I don’t see how what the solicitor is proposing would work with something like cash because your husband could just spend all the inheritance and save his own salary to increase his financial flexibility.

A well-drafted trust would permit the trustees to sell the house and then put the proceeds into a replacement house, that the spouse lives in. Cash held on trust gets invested and the income is paid to the surviving spouse but the underlying capital is preserved for the children after the spouse dies.
You're right about joint tenancy though.

wisbech · 10/11/2025 07:43

A very different situation, but I almost got divorced for this. My (now) ex-wife was Indonesian, and never expected to get anything from her parents, so we had no prenup. Foreigners can't own land in Indonesia, and the courts took the view that even if property was in the Indonesian wife's name, the foreign husband had control. So you had to have a prenup saying that all such property would be completely in their control.

Anyway, my FIL ended up wanting to put in the will that she would get their house. Problem. The solution was to divorce, wait 90 days, sign a prenup, then remarry. Sounds simple.

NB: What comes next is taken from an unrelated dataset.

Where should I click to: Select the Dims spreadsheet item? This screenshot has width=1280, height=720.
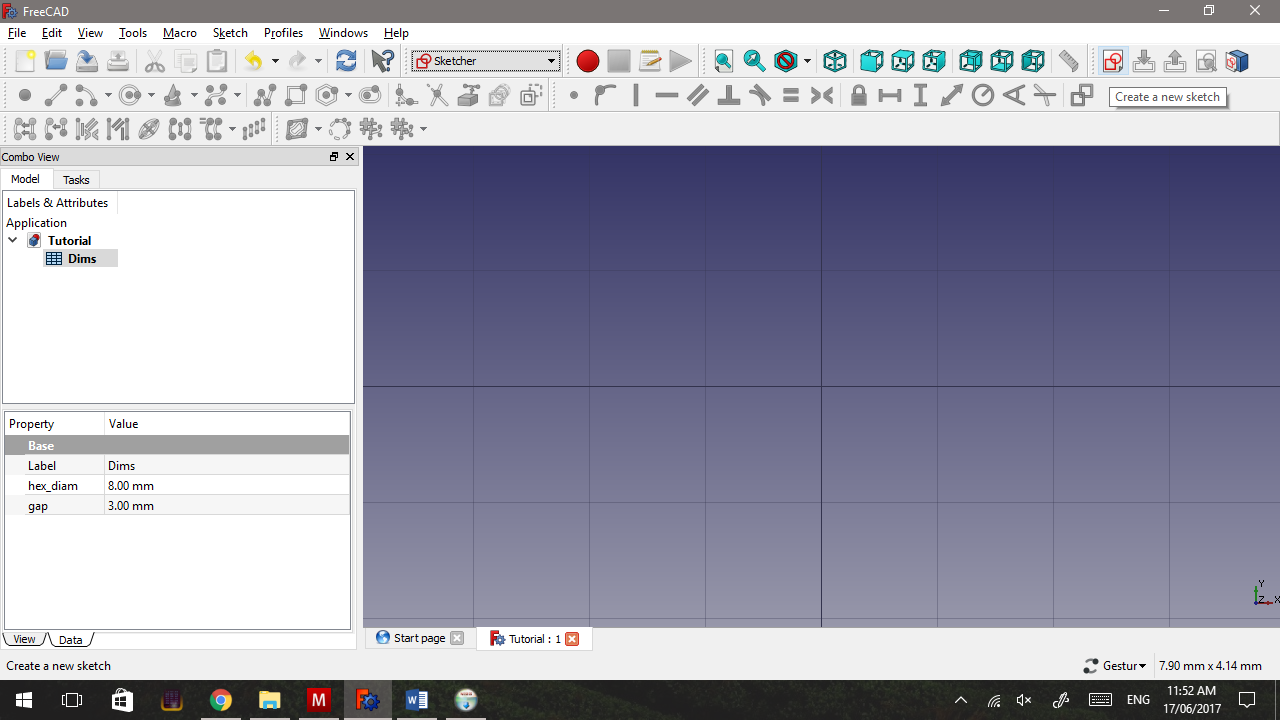(81, 258)
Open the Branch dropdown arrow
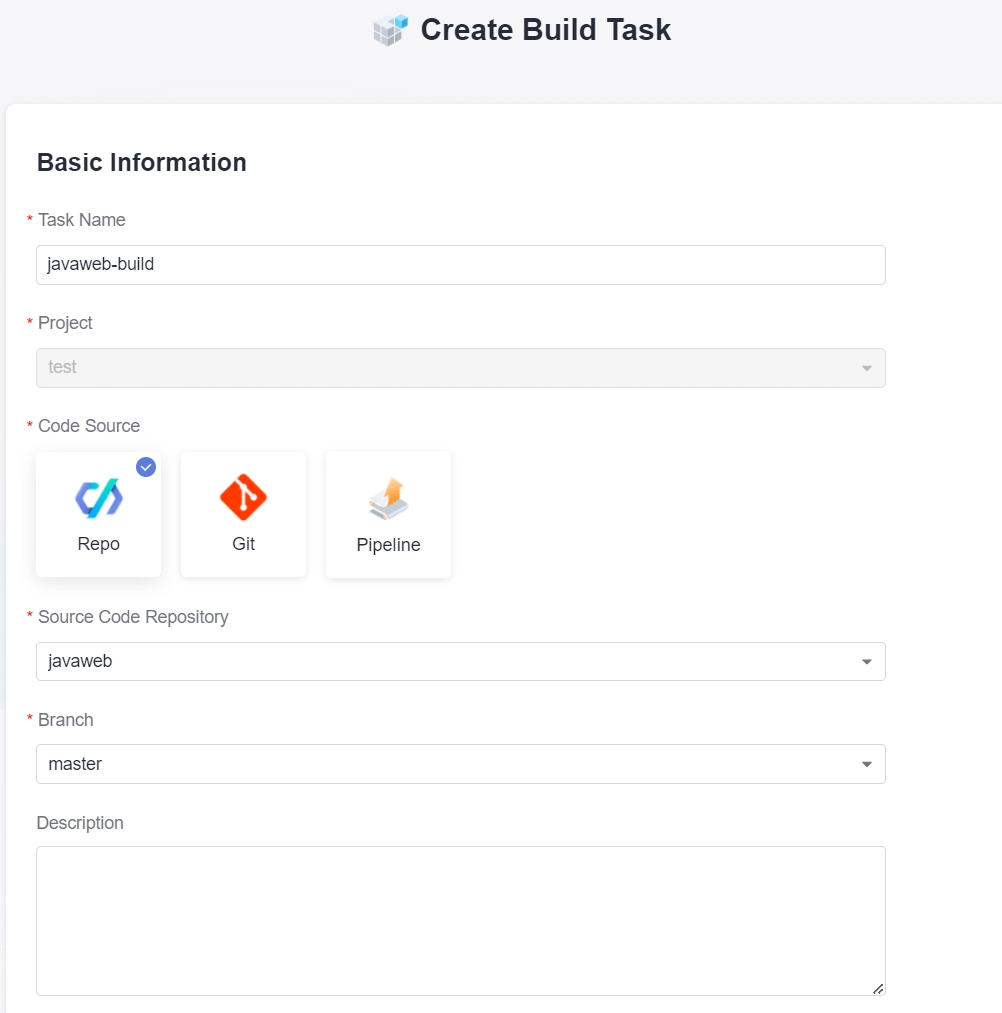 [866, 765]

But, you can't just get a divorce like that. We met with the family lawyer and discussed the options - adultery, no. Separation, no. At one stage it came up we didn't have kids. The lawyer's eyes lit up and she said "Ah - barrenness! Any court here will grant a divorce based on that'.

In the end we didn't need to. A group of Indonesians took a case all the way to the supreme court on the basis it was against sex equality in the constitution - Indonesian men who had foreign wives had no such issues with owning land without a prenup

40YearOldDad · 11/11/2025 09:08

Potteryclass1 · 09/11/2025 00:08

I’m with you on this one. I expect lots of people here won’t understand unless they’re in your shoes.
I wonder if what you’re scared of is you getting inheritance whilst married. You invest it in a bigger house, for example. Then you die first or get divorced and your husband ends up with either 100% or 50% (as starters).
what he does with that 50% or 100% is totally in his hands. He should be clever and make sure it ends up with your kids. But if he’s stupid or easily persuaded he could
a) remarry and his new wife end up with your kids inheritance
b) sell property to pay off his family’s debt, end up renting and then nothing for your kids

it’s something I lose sleep over too. My husband has not contributed equally to our marriage or house. My mum helped me bring up our kids. I have worked my arse off to get us to where we are on the property ladder. I earn much more but what’s really worrying is that I do ALL the admin and budgeting and planning and saving to get us where we are . He doesn’t even know how to log on to internet banking.

if we split up hes get 50% as a starting point. Any new GF and he’d let her take over all the admin because he doesn’t understand any of it.

What you're saying is true for millions of men also across the world; it's rare that both parties bring in the same money, time & effort. One side is always doing a little bit more than the other.

Jabbathehurt · 11/11/2025 09:39

@40YearOldDad it might be true for millions of men in terms of the finances, but one thing is true, women have put their bodies through the brunt of childbearing, the majority of women deal with household chores and mental loads and some of them also work full time. Potteryclass1 earns more, as do I. And guess what, in our situations, men come away from such situations enriched and unsaddled, with resources with which to hook another unsuspecting woman whilst the majority of childcare is left to the mother.